* _Work order_
Pictures should be omitted; restate word for word the lines from the one holding "You are a GUI" through the last line of the entries below.

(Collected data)
::::
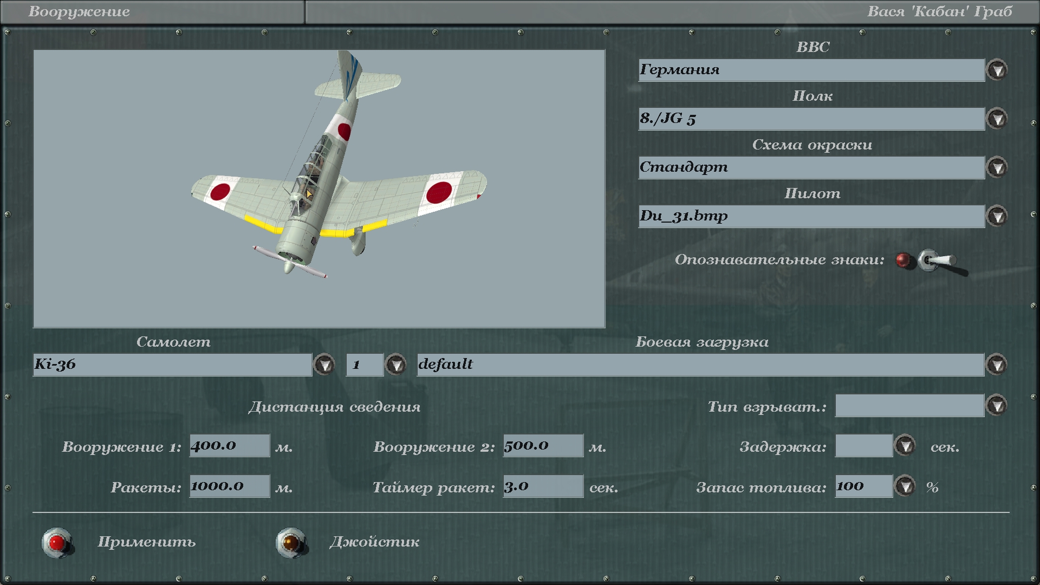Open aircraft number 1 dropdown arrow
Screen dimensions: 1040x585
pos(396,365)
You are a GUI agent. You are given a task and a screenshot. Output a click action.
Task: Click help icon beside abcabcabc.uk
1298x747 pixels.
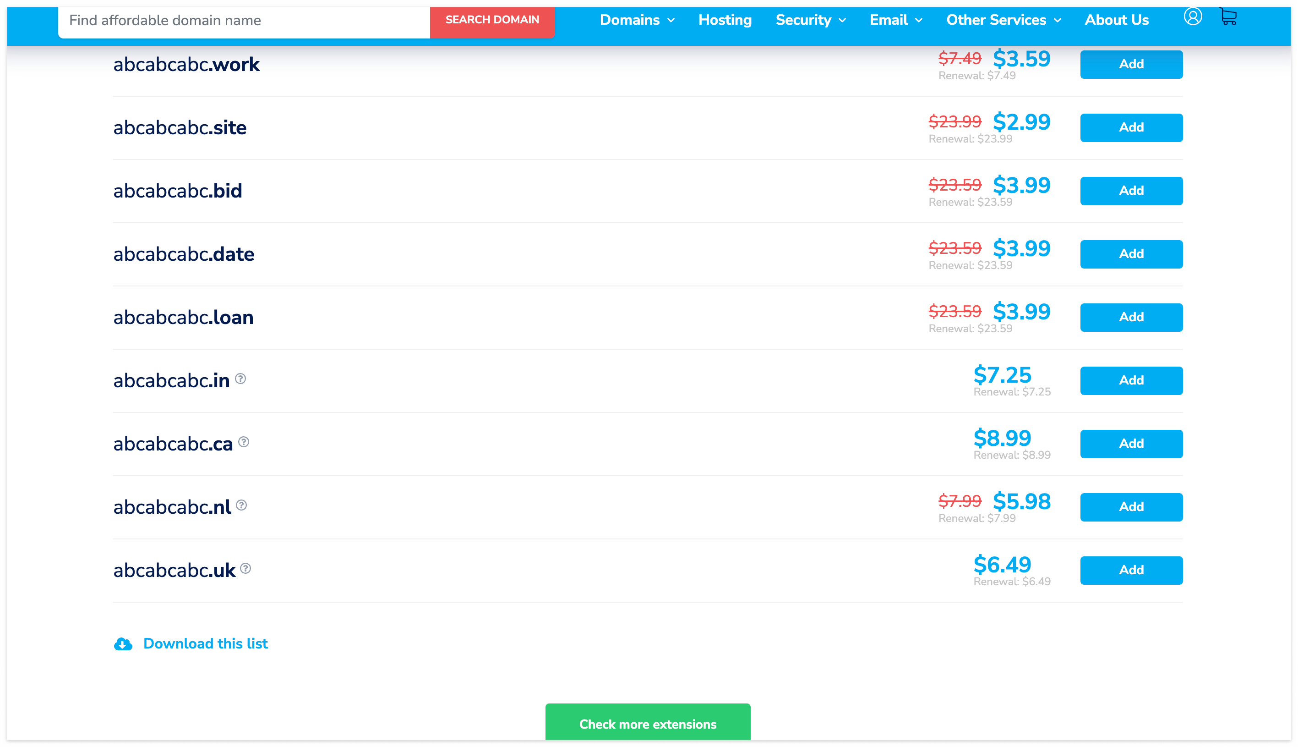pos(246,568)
::::
* _Exercise response_
You are a GUI agent. You are given a task and a screenshot. Output a click action.
Task: Click help icon beside abcabcabc.uk
1298x747 pixels.
pos(246,568)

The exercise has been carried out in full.